• _Exercise aim_
Go through the listing and write out each line exactly.

• _Material shown_

════════════════

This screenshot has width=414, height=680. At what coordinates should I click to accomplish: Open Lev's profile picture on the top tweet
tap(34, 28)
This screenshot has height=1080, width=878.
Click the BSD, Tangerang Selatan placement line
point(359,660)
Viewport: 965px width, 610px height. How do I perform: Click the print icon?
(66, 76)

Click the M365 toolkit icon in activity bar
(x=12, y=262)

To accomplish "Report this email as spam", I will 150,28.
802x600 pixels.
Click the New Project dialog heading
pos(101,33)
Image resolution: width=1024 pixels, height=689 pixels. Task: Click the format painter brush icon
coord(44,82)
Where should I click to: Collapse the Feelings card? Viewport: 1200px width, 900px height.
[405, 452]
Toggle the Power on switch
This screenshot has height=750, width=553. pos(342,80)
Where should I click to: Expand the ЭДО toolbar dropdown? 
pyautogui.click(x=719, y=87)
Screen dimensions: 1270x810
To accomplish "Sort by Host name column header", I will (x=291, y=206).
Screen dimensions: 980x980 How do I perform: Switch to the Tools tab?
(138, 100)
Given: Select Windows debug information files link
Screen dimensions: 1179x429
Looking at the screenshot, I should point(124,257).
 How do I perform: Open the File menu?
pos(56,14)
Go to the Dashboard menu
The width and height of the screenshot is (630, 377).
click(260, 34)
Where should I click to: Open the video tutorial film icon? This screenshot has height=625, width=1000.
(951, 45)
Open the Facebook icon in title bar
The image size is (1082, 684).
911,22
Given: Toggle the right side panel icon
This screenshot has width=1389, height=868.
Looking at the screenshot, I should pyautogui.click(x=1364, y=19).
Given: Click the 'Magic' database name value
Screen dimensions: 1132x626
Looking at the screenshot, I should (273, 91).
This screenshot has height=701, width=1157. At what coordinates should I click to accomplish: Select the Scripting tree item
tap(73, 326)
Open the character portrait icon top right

════════════════

• _Task result_
This screenshot has width=414, height=680. At what coordinates should I click to accomplish: Open Lev's profile picture on the top tweet
tap(34, 28)
This screenshot has height=1080, width=878.
Click the BSD, Tangerang Selatan placement line
point(359,660)
Viewport: 965px width, 610px height. How do I perform: Click the print icon?
(66, 76)

Click the M365 toolkit icon in activity bar
(x=12, y=262)

To accomplish "Report this email as spam", I will 150,28.
802x600 pixels.
Click the New Project dialog heading
pos(101,33)
Image resolution: width=1024 pixels, height=689 pixels. Task: Click the format painter brush icon
coord(44,82)
Where should I click to: Collapse the Feelings card? Viewport: 1200px width, 900px height.
[405, 452]
Toggle the Power on switch
This screenshot has height=750, width=553. pos(342,80)
Where should I click to: Expand the ЭДО toolbar dropdown? 
pyautogui.click(x=719, y=87)
Screen dimensions: 1270x810
To accomplish "Sort by Host name column header", I will (x=291, y=206).
Screen dimensions: 980x980 How do I perform: Switch to the Tools tab?
(138, 100)
Given: Select Windows debug information files link
Screen dimensions: 1179x429
Looking at the screenshot, I should point(124,257).
 How do I perform: Open the File menu?
pos(56,14)
Go to the Dashboard menu
The width and height of the screenshot is (630, 377).
click(260, 34)
Where should I click to: Open the video tutorial film icon? This screenshot has height=625, width=1000.
(951, 45)
Open the Facebook icon in title bar
The image size is (1082, 684).
911,22
Given: Toggle the right side panel icon
This screenshot has width=1389, height=868.
Looking at the screenshot, I should pyautogui.click(x=1364, y=19).
Given: Click the 'Magic' database name value
Screen dimensions: 1132x626
Looking at the screenshot, I should (273, 91).
This screenshot has height=701, width=1157. At what coordinates should I click to accomplish: Select the Scripting tree item
tap(73, 326)
Open the character portrait icon top right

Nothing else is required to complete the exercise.